I witnessed such tensions up close during my five short years at UNODC working on a Justice and Rule of Law campaign. The mandate was clear on paper: promote justice, strengthen institutions, protect human rights. But in practice, political considerations dictated what could be said and what had to remain silent.
One moment remains vivid. In 2020, during the global outcry over George Floyd’s murder, I drafted messaging to address police brutality and promote the office’s own guidelines on policing: Handbook on police accountability, oversight and integrity. However, the leadership hesitated, softened, and ultimately abandoned the message altogether. For a campaign centred on justice and the rule of law, the silence was deafening.
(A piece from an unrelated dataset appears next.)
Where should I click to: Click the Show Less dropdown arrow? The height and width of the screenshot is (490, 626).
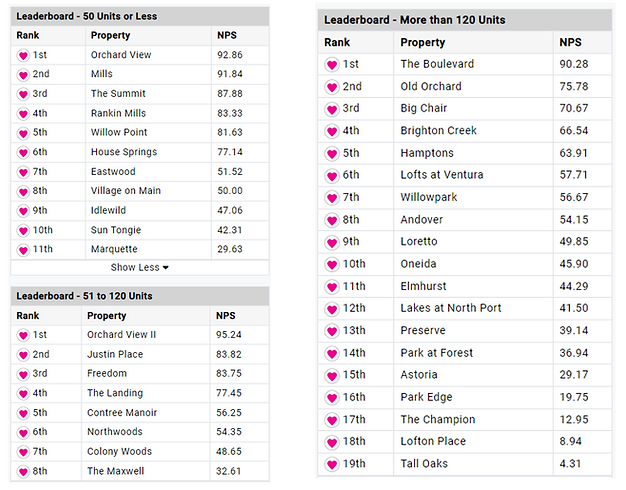(x=166, y=268)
Yet it was not unusual: across the UN system, silence on politically sensitive issues often prevails, outweighing even the clearest evidence — from individual incidents of abuse to cases of genocide. That was when I understood how relentlessly politics define the boundaries of principle in international institutions.
Fast forward to today. The U.S. has formally asked Secretary-General António Guterres to remove Ghada Waly, UNODC’s Executive Director, just weeks before her planned departure in November. Washington also “strongly recommended” that Chhaya Kapilashrami, Director of the Division for Management, be appointed acting head.
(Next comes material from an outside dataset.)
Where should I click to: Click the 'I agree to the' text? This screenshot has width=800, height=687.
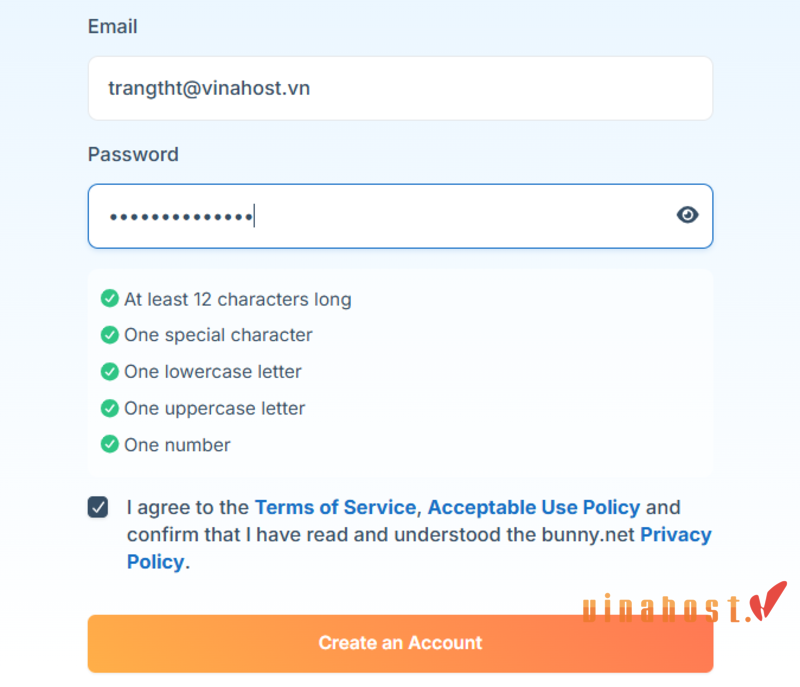188,507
Why now? Why force out someone already stepping down?
According to Devex reporting, U.S. officials pointed to her extended remote working arrangements. But many observers see this as part of a broader effort to secure influence over the agency’s direction at a moment when global drug policy is shifting toward securitization. Washington has recently authorized armed interventions against Venezuelan drug vessels and promoted enforcement-heavy responses to narcotics trafficking. Ensuring that UNODC’s leadership is aligned with this posture seems far from accidental.
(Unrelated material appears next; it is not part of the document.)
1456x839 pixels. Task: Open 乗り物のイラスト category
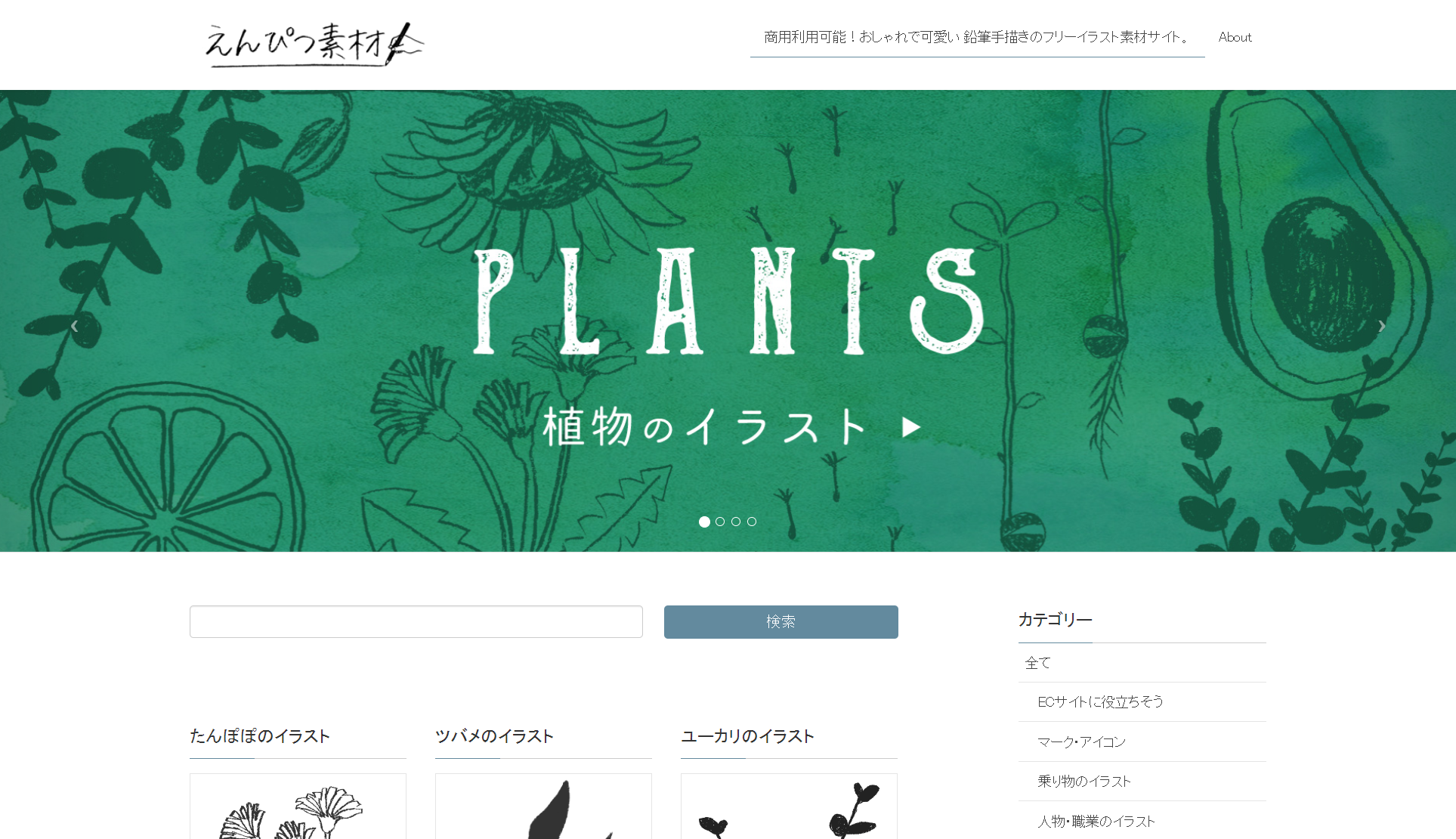[1083, 782]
While parts of the U.N. system (WHO, UNAIDS, OHCHR) emphasize health- and rights-based drug policy, UNODC’s portfolio remains heavily weighted toward law enforcement and criminal justice.
If the balance shifts further toward an enforcement-first agenda, the space for health, harm reduction, and rights risks being squeezed out. The consequences are not abstract. They can mean disillusionment among staff, the erosion of the office’s autonomy, and growing skepticism from countries in the Global South, many of which already question Washington’s motives.
This episode also reflects the wider fragility of the UN as it marks its 80th year. The chronic funding crisis leaves agencies like UNODC especially exposed. Management shortcomings have compounded frustrations within the office. And across the system, the UN’s ability to stand on principle is under sharp scrutiny. From Gaza to climate action, the perception is that power, not principle, sets the agenda. The U.S. intervention in Vienna reinforces this perception at precisely the moment the UN hoped to showcase resilience.
Of course, there are those who defend Washington’s move. They argue that UNODC has lacked cohesion, that drug trafficking has grown more violent, and that major donors deserve a stronger voice. These points are not without weight. But history shows that enforcement-heavy strategies fail to reduce drug harms. What they do instead is entrench cycles of violence, fill prisons, trample on rights, consume public resources and erode public trust. And when expedience dictates leadership, human rights are often the first casualties.
The question today is not simply who will replace Ghada Waly. It is whose vision will define UNODC. Will it become a securitized agency doubling down on punitive strategies? Or will it reclaim space for evidence, dignity, and human rights in global drug policy?
As the UN moves from UNGA80 commemorations into the remainder of its 80th anniversary year, the stakes could not be clearer. This is not just about one agency. It becomes once again a test of whether the United Nations can resist capture and act on principle — or whether, once again, politics will silence the very values it claims to defend.